The etiology of PP remains unclear. A connection with pustular psoriasis (acrodermatitis continua suppurativa type), atopic dermatitis and contact dermatitis is suspected. However, "thumb sucking" may also play an etiologic role.

Exclusively children ≤5 years

Fingers, most commonly the tips of the thumb and middle finger are affected. Involvement of the toes is rare.

Vesiculopustules are found in the area of the hyponychium, with pink eczematous, scaly plaques. The lesions can also spread to the nail folds or the dorsal side of the fingers. There is distal onycholysis. The nail plate itself may show ridging, while other nail changes such as thickening or pitting are rare. Patients are usually asymptomatic.

The histologic features of PP are nonspecific and resemble psoriasis or chronic eczema. They include parakeratosis, hyperkeratosis, acanthosis, intraepidermal pustules, papillomatosis, mild exocytosis and dilated blood vessels in the papillary dermis with perivascular lymphohistiocytic and/or polymorphonuclear infiltrate.

The differential diagnosis of PP includes both non-infectious (acrodermatitis continua of Hallopeau, pustular (e.g. nail psoriasis) and infectious (blistering distal dactylitis) dermatoses.
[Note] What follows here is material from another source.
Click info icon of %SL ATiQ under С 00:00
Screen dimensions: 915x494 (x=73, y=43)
Since this disease name has not appeared in the literature in the last 10 years and the clinical findings are only vaguely defined, this daignosis can be dispensed with.
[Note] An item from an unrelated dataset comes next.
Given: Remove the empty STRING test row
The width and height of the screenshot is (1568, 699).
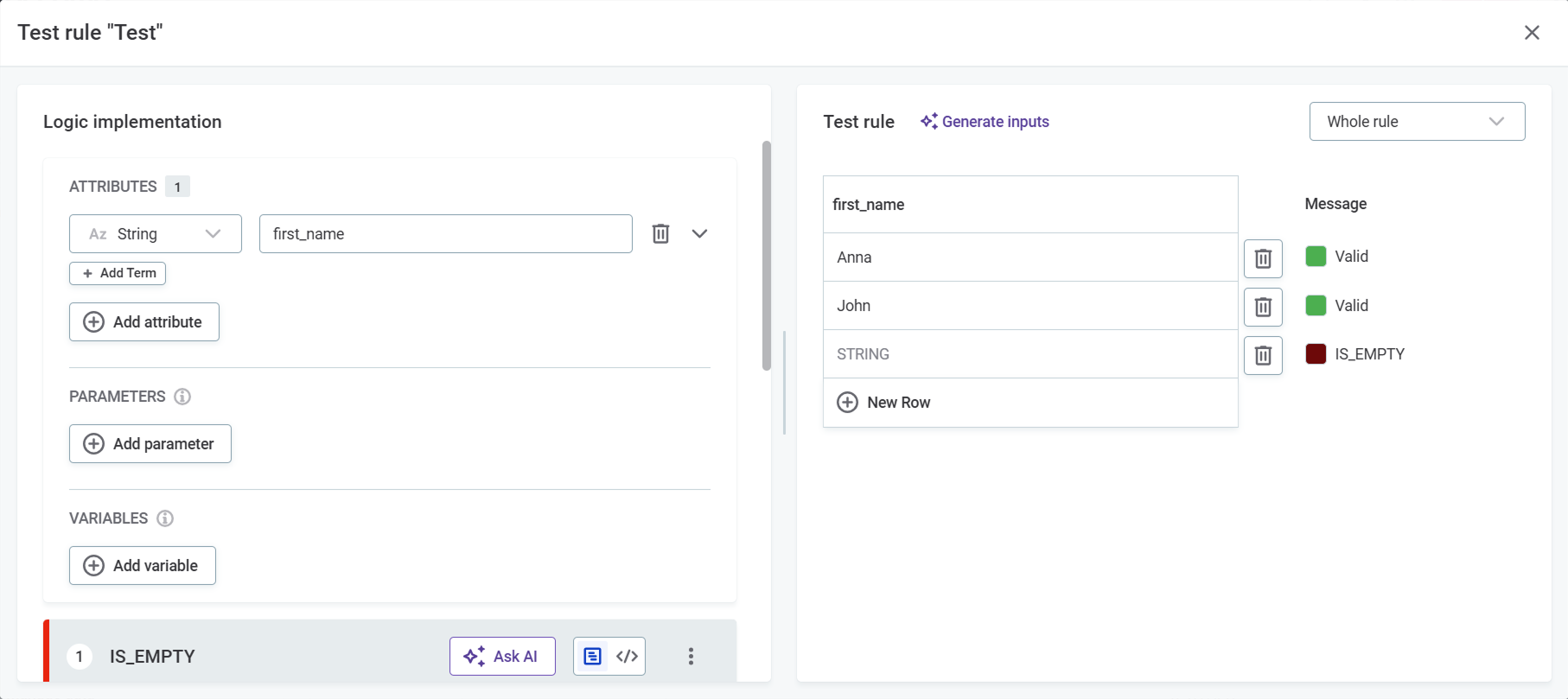Looking at the screenshot, I should pos(1262,355).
1. Brocq L (1921) In: Doyn G, editor. Precis - atlas de dermatologic Paris p 909.
2. Cronin E et al (1986) Parakeratosis pustulosa. Clin Exp Dermatol 11:643-645.
3. Gaurav V et al. (2022) A Case of Pustules on the Fingertip in a Child. Skin Appendage Disord 8: 435-440.
4. Hjorth N et al (1967) Parakeratosis pustulosa. Br J Dermatol 79:527-532.
5. Pandhi D et al. (2003) Parakeratosis pustulosa--a distinct but less familiar disease. Indian J Dermatol Venereol Leprol 69:48-50.
6. Sabouraud R (1931) Les parakeratoses microbiennes du bout des doigts. Ann Derm 11:206-210.
7. Tosti A et al. (1998) Clinical features and long-term follow-up of 20 cases of parakeratosis pustulosa. Pediatr Dermatol 15:259-263.